**HOW TO COMPLETE THIS TASK**
Each record below is to be retyped exactly, with its pictures omitted.

****************************************

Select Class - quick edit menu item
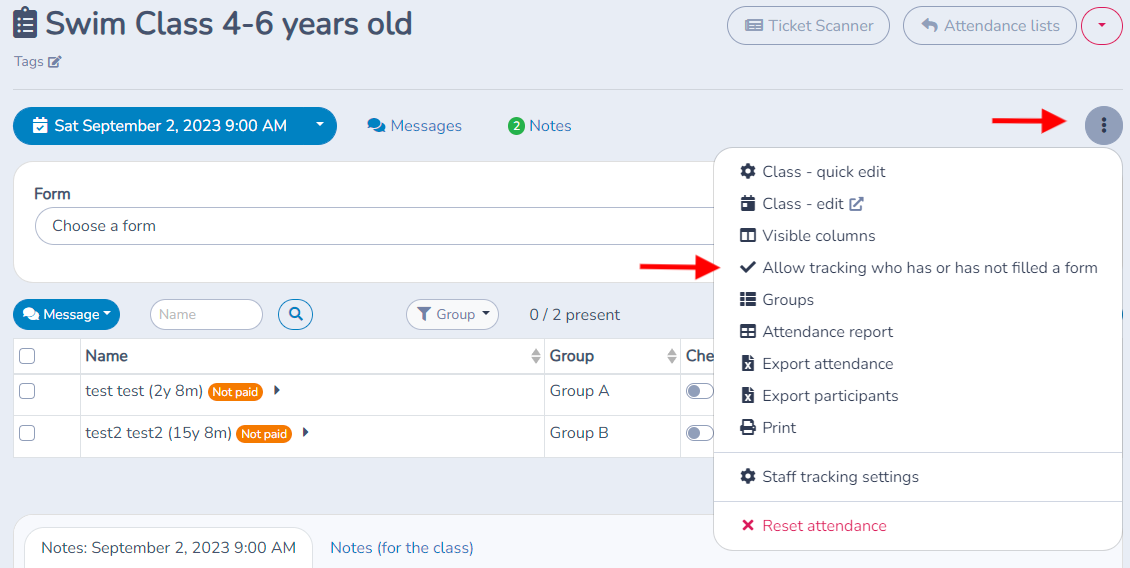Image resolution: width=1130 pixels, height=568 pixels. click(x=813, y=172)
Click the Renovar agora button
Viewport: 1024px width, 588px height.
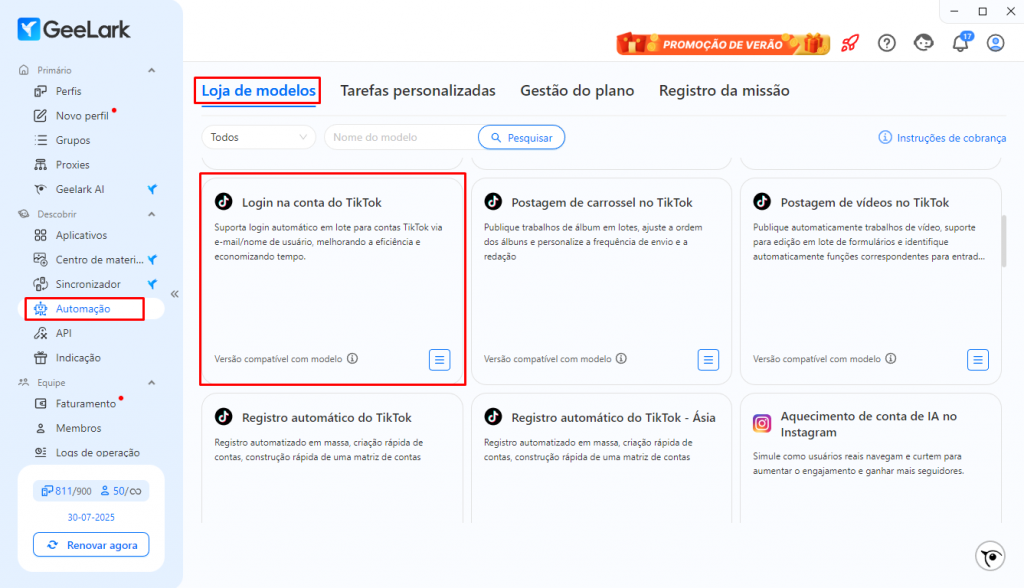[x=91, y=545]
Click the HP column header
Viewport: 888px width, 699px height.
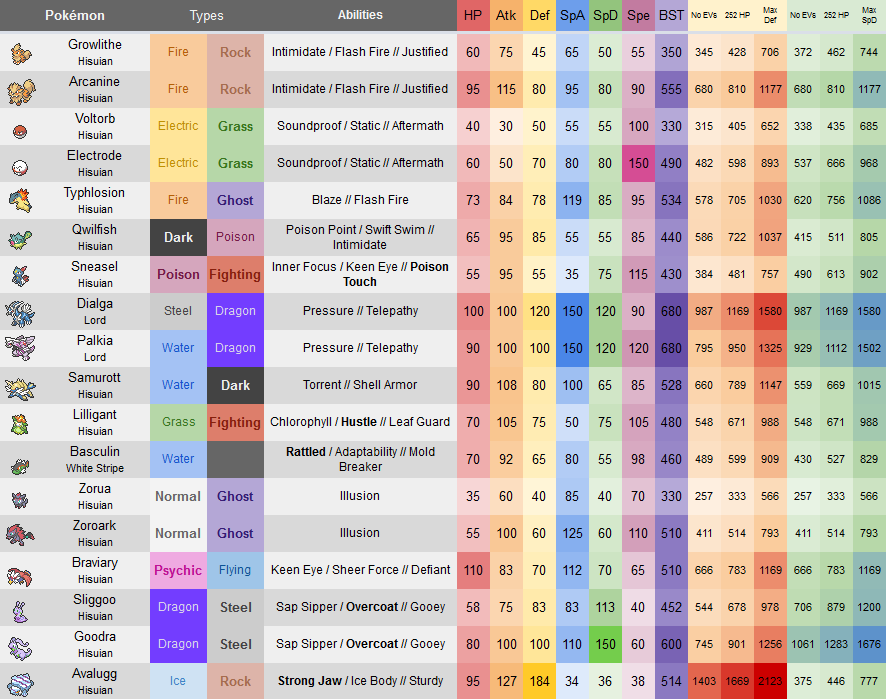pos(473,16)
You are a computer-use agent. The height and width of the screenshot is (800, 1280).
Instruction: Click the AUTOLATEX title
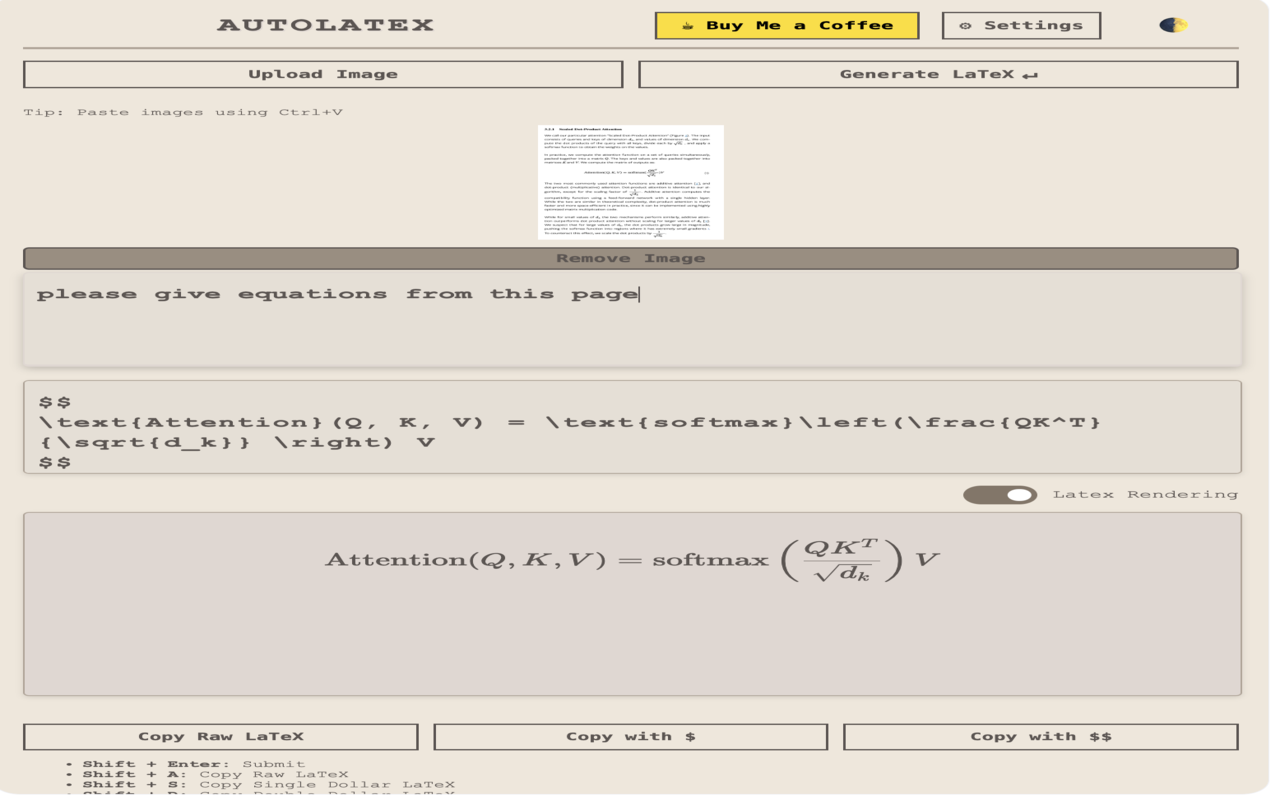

****************************************

**RESULT**
Select Class - quick edit menu item
Image resolution: width=1130 pixels, height=568 pixels. click(x=813, y=172)
Click the Renovar agora button
Viewport: 1024px width, 588px height.
[x=91, y=545]
Click the HP column header
Viewport: 888px width, 699px height.
pos(473,16)
You are a computer-use agent. The height and width of the screenshot is (800, 1280).
Instruction: Click the AUTOLATEX title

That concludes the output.